For boundary value problem \begin{align} &X''+\lambda X =0\\[3pt] &X|_{x=0}=0,\qquad (X'+\beta X)(l)=0 \end{align} let us find positive eigenvalues $\lambda=k^2$ ($k>0$) first. We have $$X= A\cos(k x) +B\sin (k x).$$ Then $A=0$ and $$\tan (k l)=-\frac{k}{\beta}.$$

Solve it graphically:

We see that there is an infinite number of roots, tending to $+\infty$.

Let us find negative eigenvalues $\lambda=-k^2$ ($k>0$). We have $$X= A\cosh(k x) +B\sinh (k x).$$ Then $A=0$ and $$\tan (k l)=-\frac{k}{\beta}.$$ $$\tanh (kl)=-\frac{k}{\beta}.$$

Solve it graphically:

We see that there is just one positive root as $\beta <-1/l$, and no positive roots at all as $\beta\ge -1/l$.

#### Case of Neumann-Robin boundary condition

For boundary value problem \begin{align} &X''+\lambda X =0\\[3pt] &X'|_{x=0}=0,\qquad (X'+\beta X)(l)=0 \end{align} let us find positive eigenvalues $\lambda=k^2$ ($k>0$) first. We have $$X= A\cos(k x) +B\sin (k x).$$ Then $B=0$ and $$\tan (k l)=\frac{\beta}{k}.$$

Solve it graphically:

We see that there is an infinite number of roots, tending to $+\infty$.

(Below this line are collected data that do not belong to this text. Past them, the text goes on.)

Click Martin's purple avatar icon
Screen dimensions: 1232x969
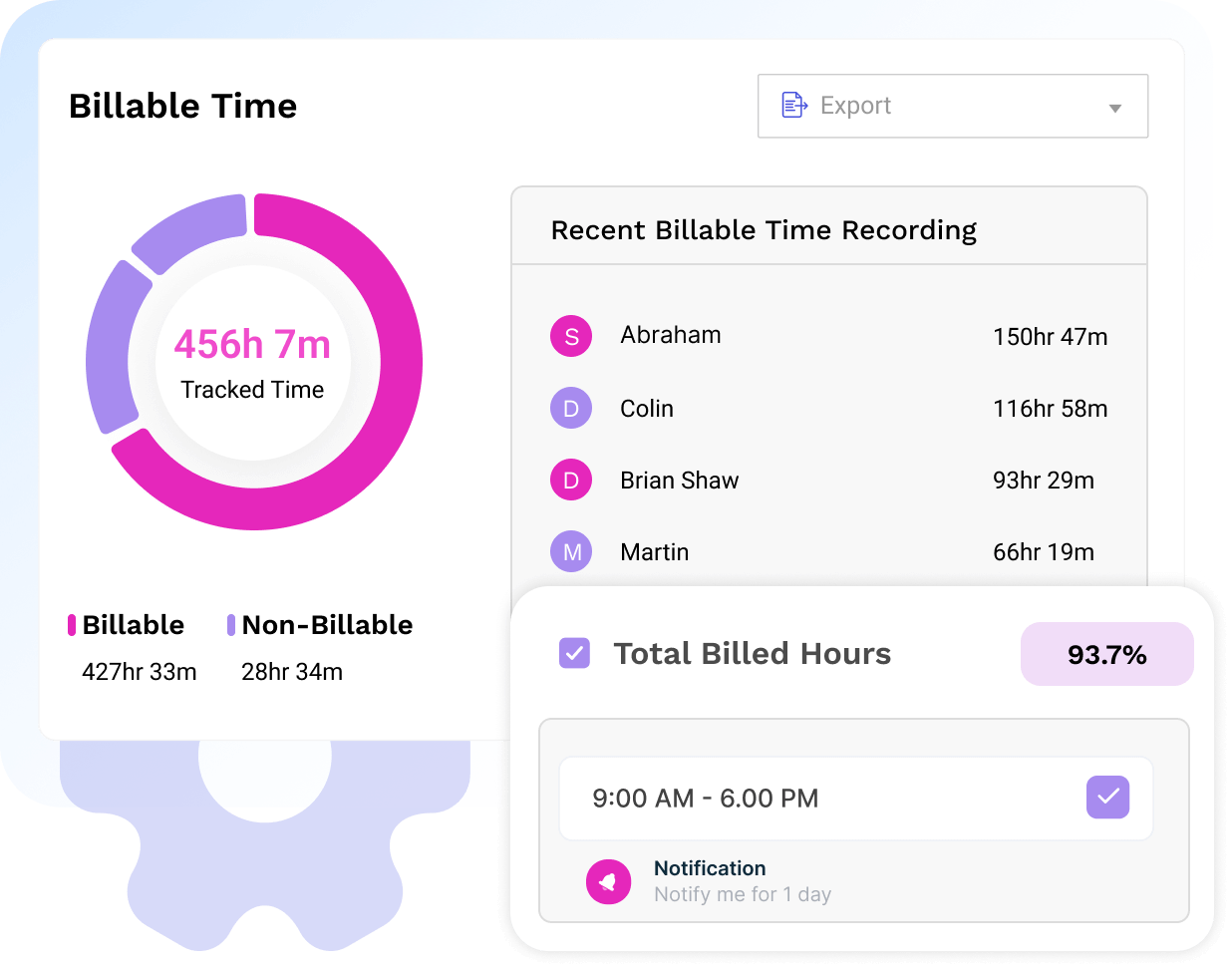tap(571, 551)
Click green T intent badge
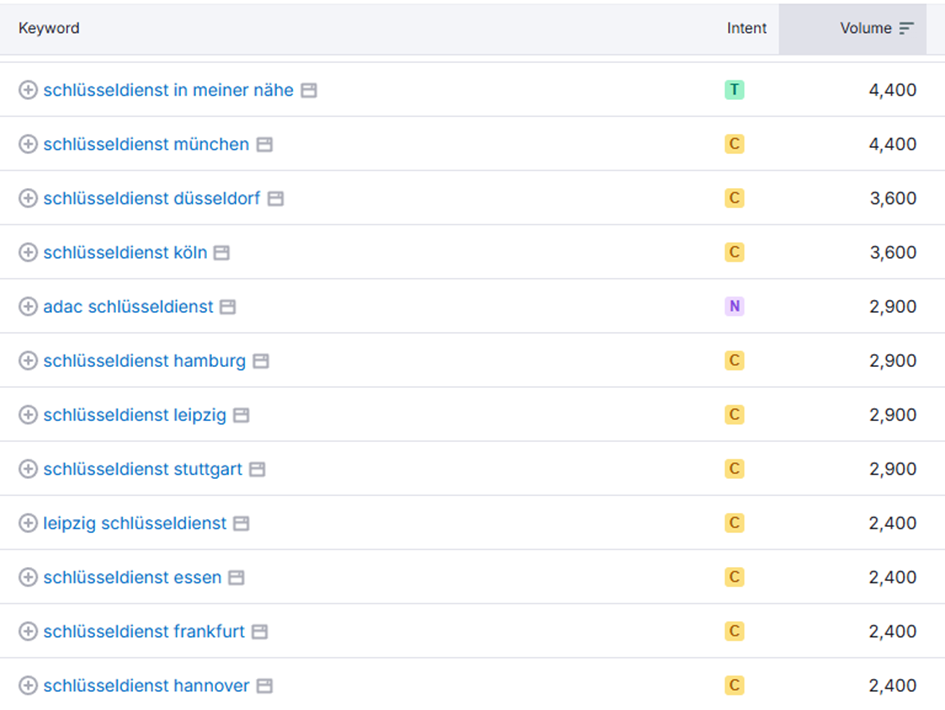 click(x=734, y=90)
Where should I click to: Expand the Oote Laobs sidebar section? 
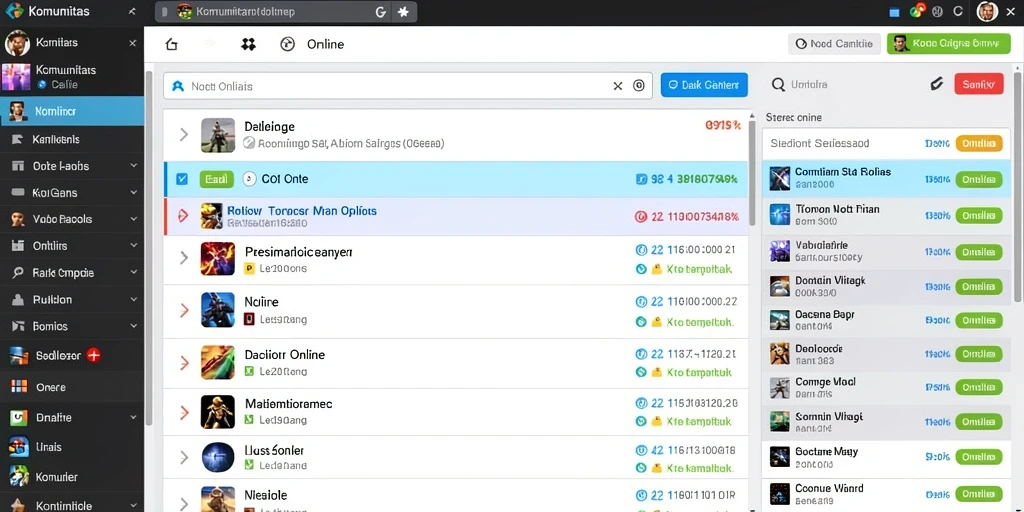(x=134, y=166)
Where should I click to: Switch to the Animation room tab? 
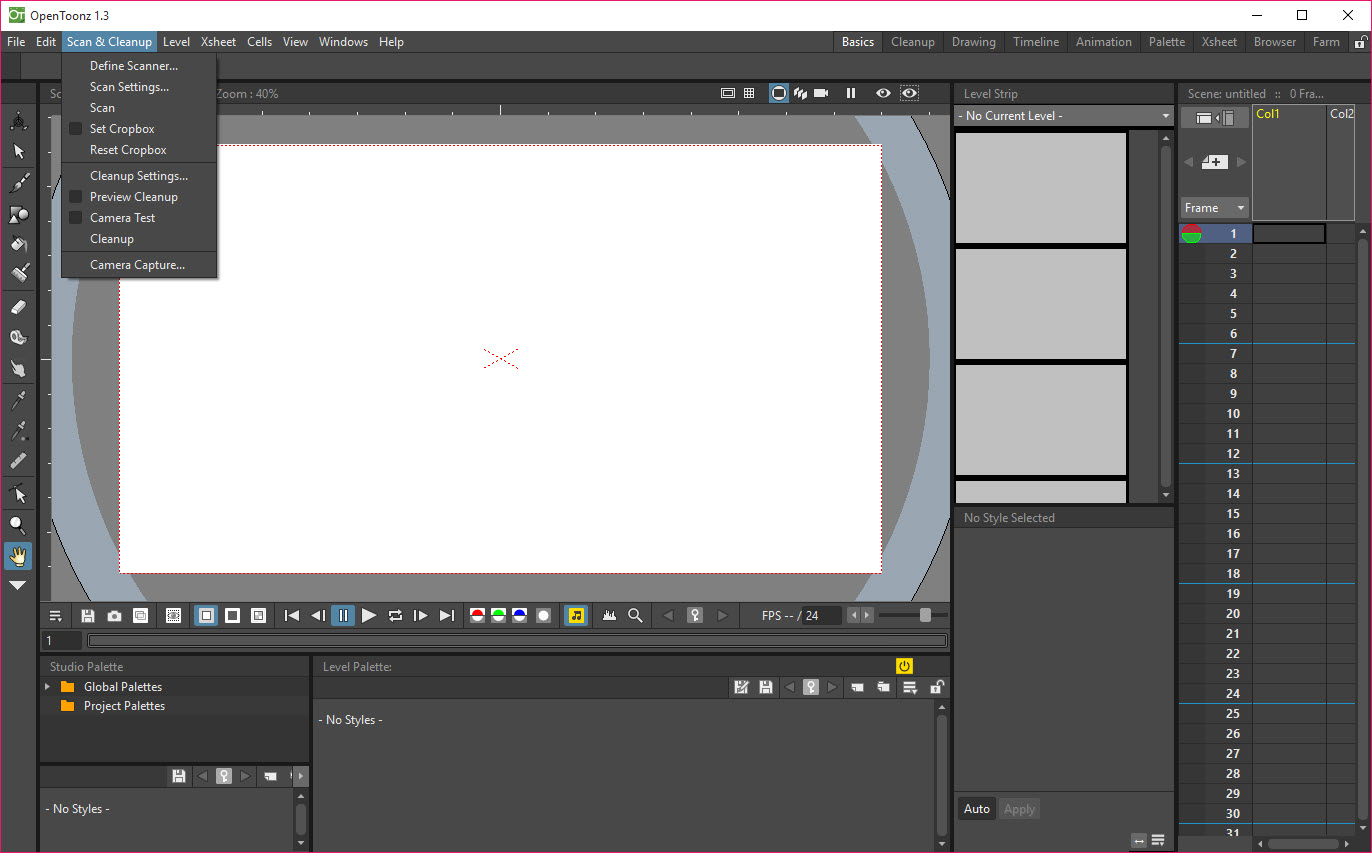(1103, 42)
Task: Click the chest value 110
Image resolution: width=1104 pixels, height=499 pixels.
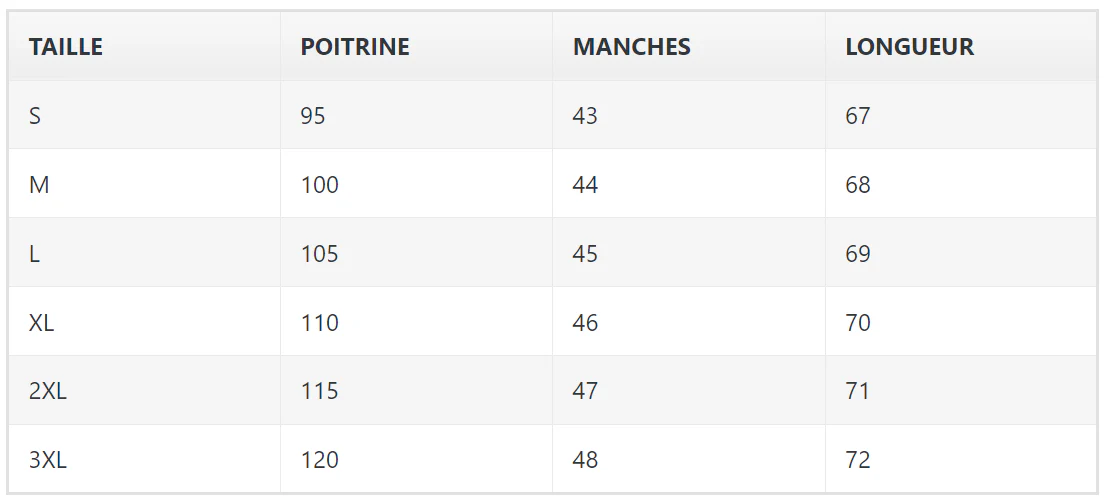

Let us find negative eigenvalues $\lambda=-k^2$ ($k>0$). We have $$X= A\cosh(k x) +B\sinh (k x).$$ Then $B=0$ and $$\tanh (kl)=-\frac{\beta}{k}.$$

Solve it graphically:

We see that there is just one positive root as $\beta <0$, and no positive roots at all as $\beta\ge 0$.